Enda Walsh’s 2004 play, The New Electric Ballroom, opened at the Hedgerow Theater earlier this month. This play follows three sisters in a small Irish town as the two older sisters, Breda (Janis Dardaris) and Clara (Marcia Saunders), recount often-told stories of their youths to their younger sister, Ada (Marcie Bramucci). The play draws on an odd sense of repetition. At multiple moments, either Breda or Clara repeats a monologue the other has said earlier. Interestingly, Ada seems at first able to control the stories that her two sisters are telling her. She pushes them on details and even fills in certain lines where the storyteller freezes.

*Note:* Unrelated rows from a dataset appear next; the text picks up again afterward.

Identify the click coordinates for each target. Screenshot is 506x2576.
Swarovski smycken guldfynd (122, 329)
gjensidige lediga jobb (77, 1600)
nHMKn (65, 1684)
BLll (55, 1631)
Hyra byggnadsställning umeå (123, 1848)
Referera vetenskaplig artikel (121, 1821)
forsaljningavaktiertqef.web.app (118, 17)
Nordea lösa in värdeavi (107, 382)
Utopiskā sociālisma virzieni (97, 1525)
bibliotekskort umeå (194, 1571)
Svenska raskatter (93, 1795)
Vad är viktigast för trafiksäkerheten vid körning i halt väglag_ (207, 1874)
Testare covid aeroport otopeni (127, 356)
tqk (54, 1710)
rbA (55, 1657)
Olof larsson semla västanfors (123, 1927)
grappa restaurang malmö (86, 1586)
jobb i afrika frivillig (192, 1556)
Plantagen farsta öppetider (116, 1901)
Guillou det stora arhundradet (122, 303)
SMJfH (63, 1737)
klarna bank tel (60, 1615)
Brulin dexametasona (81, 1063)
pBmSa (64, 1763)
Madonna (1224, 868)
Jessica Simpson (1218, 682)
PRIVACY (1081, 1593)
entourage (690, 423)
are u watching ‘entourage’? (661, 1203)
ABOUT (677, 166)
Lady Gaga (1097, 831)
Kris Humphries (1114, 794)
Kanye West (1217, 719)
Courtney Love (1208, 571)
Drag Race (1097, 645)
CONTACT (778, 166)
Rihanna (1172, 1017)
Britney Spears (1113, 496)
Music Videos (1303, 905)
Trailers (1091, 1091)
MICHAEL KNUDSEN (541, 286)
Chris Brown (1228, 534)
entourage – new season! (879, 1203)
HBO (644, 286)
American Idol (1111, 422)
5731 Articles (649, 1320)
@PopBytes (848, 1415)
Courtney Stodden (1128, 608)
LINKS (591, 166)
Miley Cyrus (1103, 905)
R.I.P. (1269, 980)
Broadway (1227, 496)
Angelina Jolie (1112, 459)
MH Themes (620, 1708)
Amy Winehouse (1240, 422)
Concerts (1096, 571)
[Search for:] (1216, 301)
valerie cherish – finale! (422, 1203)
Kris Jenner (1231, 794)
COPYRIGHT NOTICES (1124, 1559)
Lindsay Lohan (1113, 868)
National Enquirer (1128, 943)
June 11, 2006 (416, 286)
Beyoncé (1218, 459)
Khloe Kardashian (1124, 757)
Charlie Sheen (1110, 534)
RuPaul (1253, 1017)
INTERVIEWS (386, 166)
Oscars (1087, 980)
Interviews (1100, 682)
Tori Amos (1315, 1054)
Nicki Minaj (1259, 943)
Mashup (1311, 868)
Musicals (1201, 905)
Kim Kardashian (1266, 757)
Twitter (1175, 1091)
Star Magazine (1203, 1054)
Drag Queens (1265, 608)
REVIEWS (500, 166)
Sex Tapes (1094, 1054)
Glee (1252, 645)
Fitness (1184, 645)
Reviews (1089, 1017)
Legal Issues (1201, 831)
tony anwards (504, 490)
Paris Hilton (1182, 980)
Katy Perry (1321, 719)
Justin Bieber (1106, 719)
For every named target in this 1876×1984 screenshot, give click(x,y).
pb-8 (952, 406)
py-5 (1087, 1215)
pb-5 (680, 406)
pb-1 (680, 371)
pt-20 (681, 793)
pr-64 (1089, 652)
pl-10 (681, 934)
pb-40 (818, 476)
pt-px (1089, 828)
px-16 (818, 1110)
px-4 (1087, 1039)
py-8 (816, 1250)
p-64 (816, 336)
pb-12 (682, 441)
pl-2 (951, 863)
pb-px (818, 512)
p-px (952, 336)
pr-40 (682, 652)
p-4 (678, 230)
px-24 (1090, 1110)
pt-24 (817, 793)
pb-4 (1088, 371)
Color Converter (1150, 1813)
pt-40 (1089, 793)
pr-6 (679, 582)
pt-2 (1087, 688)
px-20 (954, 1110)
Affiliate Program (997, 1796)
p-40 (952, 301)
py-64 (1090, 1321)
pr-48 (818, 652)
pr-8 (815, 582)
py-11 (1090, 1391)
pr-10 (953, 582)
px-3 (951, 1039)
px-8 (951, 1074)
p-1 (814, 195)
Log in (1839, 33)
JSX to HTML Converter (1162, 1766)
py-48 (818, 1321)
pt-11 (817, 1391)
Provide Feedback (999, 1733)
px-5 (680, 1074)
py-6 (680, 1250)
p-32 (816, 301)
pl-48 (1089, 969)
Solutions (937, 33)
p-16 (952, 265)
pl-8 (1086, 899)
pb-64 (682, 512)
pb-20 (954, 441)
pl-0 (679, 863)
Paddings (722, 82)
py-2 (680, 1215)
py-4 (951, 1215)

However, it becomes clear that the play is incredibly concerned with the repetition of stories and its effect on both the tellers and listeners. Instead of controlling her sisters’ narratives, Ada is, in fact, remembering them. She remembers these stories that were told to her over and over as she was growing up. The New Electric Ballroom shows the audience the day when these stories have finally become too much for Ada, and she decides to begin living for herself.
The lighting design is a standout aspect of this production. The slightly dull lighting of the cottage where the story takes place, the enchanting warm glow calling from outside the door, and the neon lights of the Electric Ballroom in Clara and Breda’s memories are captured perfectly on the Hedgerow’s stage. The set, however, fails to capture the stifling smallness that Walsh intends to depict in this little cottage. It instead feels vast and desolate. The set would feel smaller, perhaps if its vast room was effectively used by our actors, but Ada, Clara, and Breda’s actors consistently fail to do so.
For most of the play, the acting feels incredibly stiff. Our sisters never quite feel like they are talking to each other. They occasionally talk at one another, but mostly, they monologue towards the audience. To some extent, this is clearly an intentional effect. These characters don’t live full lives. They go about the motions of their days, but they really only live in their pasts, fearful of any possible future. Yet, the actors struggle to depict people acting in this odd, unnatural way. Instead, they just seem like actors, acting oddly and unnaturally: they’re very still, very awkward with each other. In their words, they are often incredibly expressive, but they lack much interesting physicality on stage. Eventually, the narrative of the play allows our actors to warm up to each other and actually depict people who are living in a realistic sense, and they are correspondingly better actors when given this opportunity.
The sisters are repeatedly interrupted by the abrupt entrance of the fishmonger Patsy (Stephen Patrick Smith). While he is still forlorn about the past and scared of the future, he is incredibly expressive as opposed to the sisters. Always quick with a perfectly placed gag and always engaging the space and the sisters (as much as they will let him), his performance is a breath of fresh air. Unlike the subdued performances of Clara, Breda, and Ada, his lively portrayal clearly carries an element of intentionality. He also comes across as a fundamentally better actor. He brings enormous range, moving effortlessly between comic relief, a tragic character in his own right, and even a shockingly fun and well-performed song and dance sequence.
The New Electric Ballroom shows spectacular writing on the part of the playwright. Each speech is a masterful work of art in its own right, and together they try to convey a unique message about the comfort and danger of remaining stuck in one’s past and the terrifying nature of trying to move on. However, in this production, speeches are most of what the audience gets. The actors are not quite up to the task of depicting the incredibly unnatural lives of Walsh’s three sisters. Patsy’s spectacular portrayal helps, but ultimately his liveliness cannot pull the production together when the rest of the cast cannot quite work with him in these roles. This is a wonderful play produced by a clearly talented team, but the two cannot mesh together to do each other justice.